Immediately following the September 11, 2001 terrorist attacks, four letters containing anthrax causing spores were mailed through the U.S. postal system infecting 22 individuals, five fatally. The anxiety caused by this bioterrorist attack was exacerbated by the extensive time required for positive identification of the Bacillus anthracis spores and the unknown extent of their distribution along the east coast. The delay in identification was due to the fact that spores had to be germinated and grown in culture media to sufficient cell numbers so that the 16S rRNA gene unique to B. anthracis could be measured. Consequently, the Center for Disease Control and Prevention (CDC) employed a combination of biological analyses of culture grown colonies and polymerase chain reactions to differentiate bacilli from other bacteria and from each other (1,2).

From this bioterrorist attack, it became clear that considerably faster methods of analysis were required. This would expedite assessment of the scale of an attack as well as the extent of facility contamination. This information, in turn, could be used to minimize fatalities, because it was learned that if exposure is detected within the first few days, the majority of victims can be treated successfully using ciprofloxacin, doxycycline, and/or penicillin G procaine (3). However, the challenges of developing such an analyzer are formidable considering that the CDC estimates that inhalation of 10,000 B. anthracis endospores or 100 nanograms will be lethal to 50% of an exposed population (4). An additional challenge has emerged since the 2001 attacks, in that a secondary type of postal-based terrorism has proliferated in the form of hoax letters (5–7). Literally tens of thousands of letters containing harmless powders have been mailed to create additional fear (8). Consequently, an analyzer must not only be able to differentiate B. anthracis spores from other biological materials, but also must be able to identify these harmless powders to eliminate fear and potentially costly shutdowns (9).

In the case of postal-based terrorism, we have been investigating the utility of Raman and surface-enhanced Raman spectroscopy (SERS) to meet the analytical challenges of speed, sensitivity, and selectivity by identifying visible and invisible particles on surfaces, respectively (10–13).

Figure 1. Raman spectra of (a) Bacillus cereus spores and (b) calcium dipicolinate. Conditions: 500 mW of 1064 nm at the sample, 5-min acquisition time.
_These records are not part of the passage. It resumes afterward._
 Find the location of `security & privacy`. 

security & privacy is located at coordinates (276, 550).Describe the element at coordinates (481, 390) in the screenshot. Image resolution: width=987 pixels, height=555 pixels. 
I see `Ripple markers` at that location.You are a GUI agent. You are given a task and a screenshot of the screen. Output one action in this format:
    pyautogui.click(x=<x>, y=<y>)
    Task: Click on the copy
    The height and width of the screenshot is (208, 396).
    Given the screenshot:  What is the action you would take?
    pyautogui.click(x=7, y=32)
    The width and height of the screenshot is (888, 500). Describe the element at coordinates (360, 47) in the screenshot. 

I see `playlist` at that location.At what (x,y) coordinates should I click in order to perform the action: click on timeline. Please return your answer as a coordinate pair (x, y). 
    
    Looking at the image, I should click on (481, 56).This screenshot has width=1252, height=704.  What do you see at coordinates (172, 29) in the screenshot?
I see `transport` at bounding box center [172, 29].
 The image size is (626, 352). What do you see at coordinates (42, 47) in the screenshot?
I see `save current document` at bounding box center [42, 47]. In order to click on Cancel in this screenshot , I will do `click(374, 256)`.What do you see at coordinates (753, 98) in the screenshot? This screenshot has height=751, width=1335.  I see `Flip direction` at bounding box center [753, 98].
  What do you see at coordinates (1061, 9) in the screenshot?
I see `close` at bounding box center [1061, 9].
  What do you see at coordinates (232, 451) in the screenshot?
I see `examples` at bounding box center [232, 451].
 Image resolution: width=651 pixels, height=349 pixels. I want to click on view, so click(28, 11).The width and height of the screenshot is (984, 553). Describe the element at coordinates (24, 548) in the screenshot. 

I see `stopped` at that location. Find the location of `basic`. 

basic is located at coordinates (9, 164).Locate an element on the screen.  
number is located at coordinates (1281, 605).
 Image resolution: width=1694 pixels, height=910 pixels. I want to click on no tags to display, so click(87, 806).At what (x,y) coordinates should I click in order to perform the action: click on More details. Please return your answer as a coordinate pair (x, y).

Raman Spectroscopy – Bacilli Spores and Hoax Materials Raman spectroscopy is attractive because very small samples can be measured without preparation. The sample need only be placed at the focal spot of the excitation laser and measured. Moreover, the rich molecular information provided by Raman spectroscopy usually allows unequivocal identification of chemicals and biochemicals. As early as 1974, the Raman spectrum of Bacillus megaterium was measured and shown to be dominated by calcium dipicolinate (CaDPA, 14). This chemical can be used as a signature because only spore forming bacteria contain CaDPA, at ~10% by weight (15–17), and the most common spores, such as pollen and mold spores, do not. The ability of Raman spectroscopy to measure and identify spores is exemplified in Figure 1. Here an ~1-mm³ spec (~100 µg) of Bacillus cereus spores, a nontoxic surrogate for B. anthracis spores, was placed on a glass surface, positioned at the focal point of a 1064-nm excitation laser, and measured in 5 min using an FT-Raman spectrometer. Comparison of this spectrum to that for CaDPA shows that the characteristic peaks of the latter at 821, 1014, 1391, 1446, 1573, and 3080 cm^-1 are observed readily in the former. These peaks can be assigned to a CH out-of-plane bend, the symmetric pyridine ring stretch, an OCO symmetric stretch, a symmetric ring CH bend, an asymmetric OCO stretch, and the aromatic CH asymmetric stretch, respectively.